→ **Problem details**
Rewrite the lines below, starting at the line that contains "You are a GUI" and continuing through the last line, with the requests included and every coordinate in the answers offset by 69. Leave the pictures out.

[Stored items from a collection]
◇ ◇ ◇ ◇

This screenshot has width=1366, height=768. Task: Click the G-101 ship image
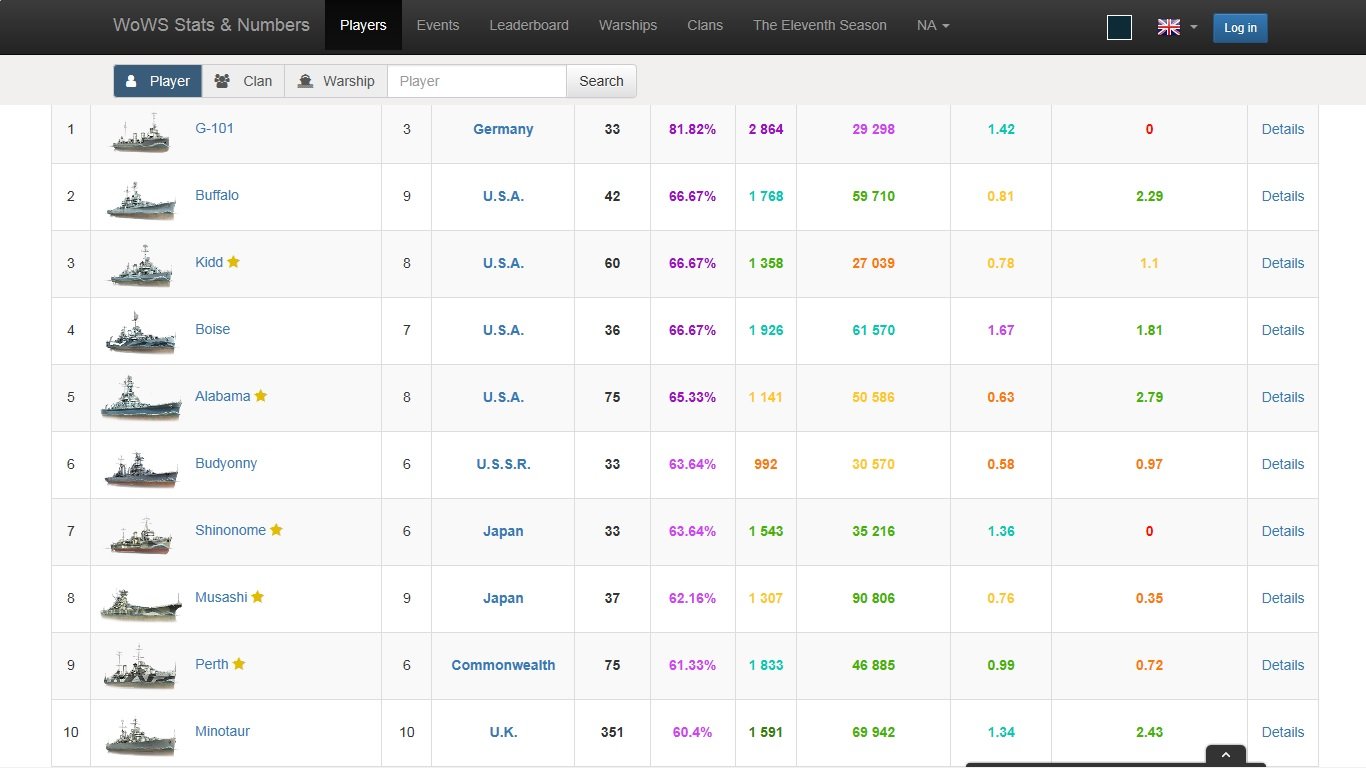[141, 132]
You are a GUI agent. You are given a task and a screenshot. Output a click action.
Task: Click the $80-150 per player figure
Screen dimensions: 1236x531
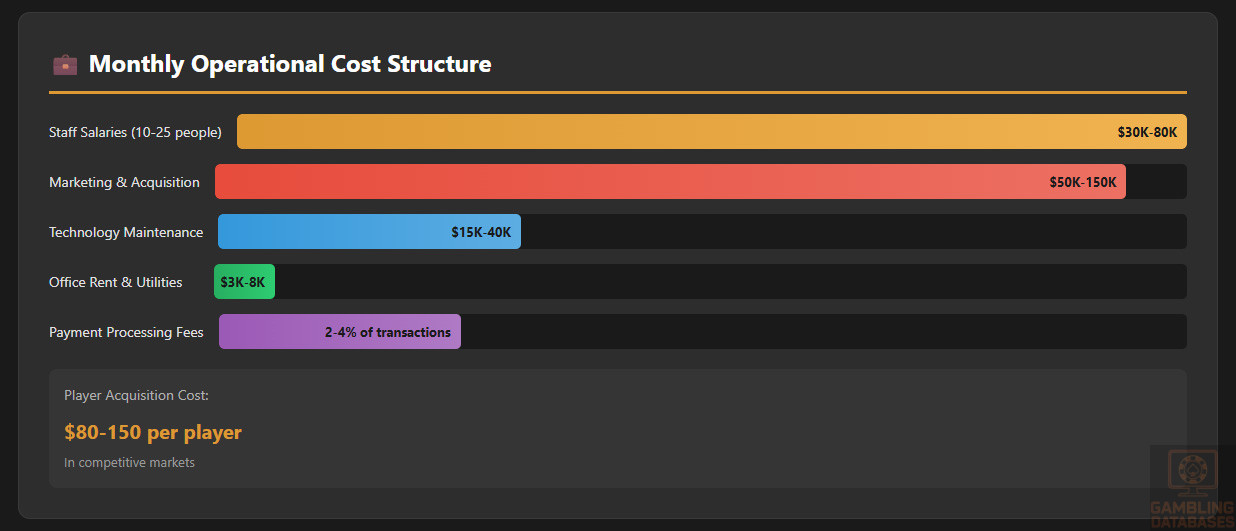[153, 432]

◇ ◇ ◇ ◇

→ **Right answer**
You are a GUI agent. You are given a task and a screenshot. Output a click action.
Task: Click the $80-150 per player figure
Screen dimensions: 1236x531
[222, 501]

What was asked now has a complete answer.